İnsanların inanç ve yaşam tarzlarının laiklikle bir ilgisi yok. Laiklik; devletin inanç ve yaşam tarzları arasında ayırım yapmamasıdır. Devlet seçkinlerinin, yurttaşların bir kısmına yaşam tarzı dayatması, inançları tercihine göre tanımlaması, devlet imkânları ile bu tanımı insanlara empoze etmesi laikliğe aykırıdır. CHP bunları söylüyor, Sayın Kılıçdaroğlu bunları söylüyor ama toplumda hala CHP’nin bir devlet partisi olduğu, iktidara gelirse insanlara tekrar din anlayışı ve yaşam tarzı dayatacağı şeklinde bir algı var. CHP’nin bu algıyı yıkması gerekiyor; bu ancak tüm yaşam tarzlarının CHP’de siyaset yapmasına kapı açarak mümkün olur.

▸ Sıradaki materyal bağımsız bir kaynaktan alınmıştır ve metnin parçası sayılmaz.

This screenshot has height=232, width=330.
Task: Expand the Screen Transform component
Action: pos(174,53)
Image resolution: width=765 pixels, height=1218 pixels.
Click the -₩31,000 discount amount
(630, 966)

Üçüncü temel sorun olarak ortaya koyduğunuz, toplumsal adaletsizlik ve yoksulluğa karşı nasıl bir çözüm önerisi geliştirilmeli?

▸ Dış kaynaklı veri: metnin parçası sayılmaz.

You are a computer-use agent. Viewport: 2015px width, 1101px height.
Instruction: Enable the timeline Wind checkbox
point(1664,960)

Sosyal demokrat bir parti, eşitlik, özgürlük ve adalet değerleri üzerinden geliştireceği bir programla insanlara, herkesin güvenliğinin sağlanacağı, ekmeğin büyütülüp adil bir şekilde dağıtılacağı ve herkesin kimliğini ifade etmesi konusunda özgür olacağını anlatmalıdır. Yani ülkedeki her tür “eşitsizliği” ortadan kaldıracağını söylemelidir. CHP, neo-liberal politikaları açıkça reddedecek; adil paylaşımı sağlayacak, emeğin hakkını ve hukukunu koruyacak, herkesin insanca yaşamasını garanti altına alan bir ücret ve çalışma düzenini ön gören bir ekonomik program önermelidir. Öneriyor da bunları ama insanlar kimliklere hapsedilmiş durumdalar, esasen yıkılması gereken budur. Bizimkilerin bizden olduğu için kategorik olarak iyi, diğerlerinin ise bizden olmadıkları için kategorik olarak kötü olduğu algısı üzerine kurulan kimlik siyasetini reddetmeliyiz. “Ortak iyi”yi kimlik, inanç ve yaşam tarzları üzerinden değil, değerler çerçevesinde tanımlamalıyız. Bunu becerebildiğimizde Erdoğan’ın kurduğu tuzağı bozarız. CHP, toplumun önüne herkesin kendisini içinde bulacağı bir ütopya koyabilirse Türkiye’nin önü açılır. Özellikle CHP’ye oy vermeyenler; “Ben bunları beğenmiyorum, hatta sevmiyorum ama orada, CHP’nin kuracağı toplumsal ve siyasal işleyişte/sistemde ben, ben kalarak, haklarımla beraber var olacağım, hukukum olacak, haksızlığa/adaletsizliğe uğramayacağım, güvende olacağım, özgür olacağım” diyebilmeli.